Nadzwyczajna kasta na widelcu
Zla wiadomosc dla nadzwyczajnej kasty jest dobra wiadomoscia dla panstwa polskiego. I wlasnie jest finalizowane wprowadzenie instytucji sedziow pokoju. Dla mnie jako Kanadyjczyka polskiego pochodzenia sprawa jest oczywista, tacy sedziowie sa w Kandzie i spelniaja bardzo pozyteczne funkcje. Raz nawet kiedys skorzystalem. Sympatyczny sedzia pochodzenia filipinskiego zmniejszyl mandat dany mi przez bardzo wrednego, podstepnego policaja. Mialem zaplacic $150, zaplacilem $50.
Dzieki wprowadzeniu nowej instytucji sadom powszechnym odpadnie bardzo duzo spraw. Ilosc krow pozostanie ta sama, ale pastwisko sie skurczy drastycznie. Moze rozbrykani chlopcy i dziewczynki spotulnieja? Nawiasem mowiac, jak ci ludzie ze swojej wysokosci mogli sadzic sprawy np. zrobienia kupy na czyims trawniku?
Prawde mowiac, to rozstrzyganie blahych spraw przez organy pozasadowe ma w Polsce powojennej bardzo dluga tradycje. Od 1951 r. istnialy kolegia do spraw wykroczen. Dzialaly przy organach administracji. W 1990 r. zostaly przejete przez Ministerstwo Sprawiedliwosci. Po co? Ostatecznie kolegia zlikwidowano w 2001 r.
Byla tez inna instytucja nazywana sadami spolecznymi. Wprowadzila ja Ustawa z dnia 30 marca 1965 r. o sadach spolecznych. Jej Art. 1 brzmial: "Powolywane z inicjatywy srodowiska sady spoleczne w postaci sadow spolecznych w zakladach pracy oraz spolecznych komisji pojednawczych w miastach, osiedlach i wsiach korzystaja z pomocy organow Panstwa. Rozpatrywaly one miedzy innymi sprawy: "naruszenia mienia obywateli, niedozwolone korzystanie przez pracownikow dla celow osobistych ze srodkow nalezacych do uspolecznionego zakladu pracy, spory na tle wspolnego zamieszkania i korzystania ze wspolnych urzadzen albo na tle stosunkow sasiedzkich na wsi".

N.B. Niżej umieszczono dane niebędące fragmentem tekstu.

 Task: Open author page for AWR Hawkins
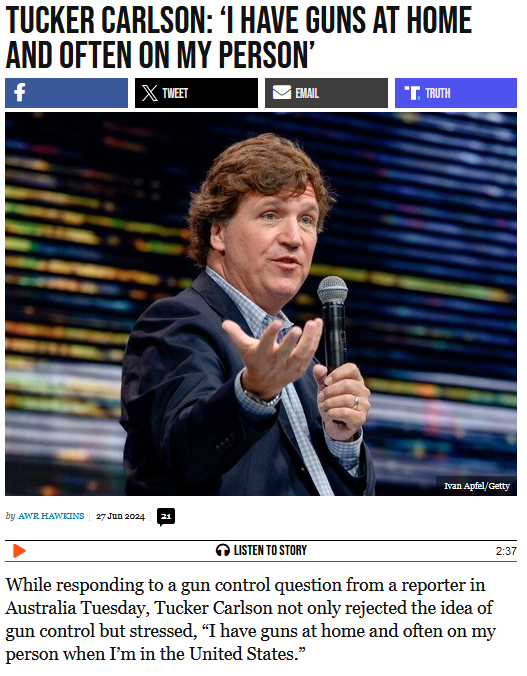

W dniu dzisiejszym Pan dr Jaroslaw Kaczynski udzielil wywiadu Radiu Wroclaw. Rozwial kilka niejasnosci. Wyjasnil dlaczego projekt ustawy lezal tak dlugo w szufladzie: "[...] to tez jest w tej chwili zaplanowane i przyjete dosyc dawno temu, tylko te wszystkie relacje z Unia Europejska, takze inne przyczyny powodowaly, ze ten plan nie zostal jeszcze przedlozony w Sejmie".
Co bylo jeszcze innym problemem? Otoz, wedlug orzecznictwa Trybunalu Konstytucyjnego tylko sedziowie kwalifikowani moga sadzic. "Oni nie beda musieli robic aplikacji sedziowskiej, ani konczyc tej szkoly podyplomowej [...} Zadnego innego w tej chwili zrobic sie nie da, chyba ze by sie zmienilo Konstytucje" - kontynuowal Prezes Prawa i Sprawiedliwosci.
Na czym dzisiaj stoimy? "Bedziemy probowali. To zostalo juz zlozone [...] Od uchwalenia tej ustawy ten proces tez pewnie troszeczke potrwa, do momentu, w ktorym oni zostana wybrani, bo oni musza najpierw sie zglosic, zostac odpowiednio ocenieni przez KRS, a nastepnie mianowani przez prezydenta".
Milo bedzie zasiasc sobie w fotelu i posluchac jak wyjce z Brukseli oraz polskojezyczni mieszkajacy z niechecia w Polsce zawyja.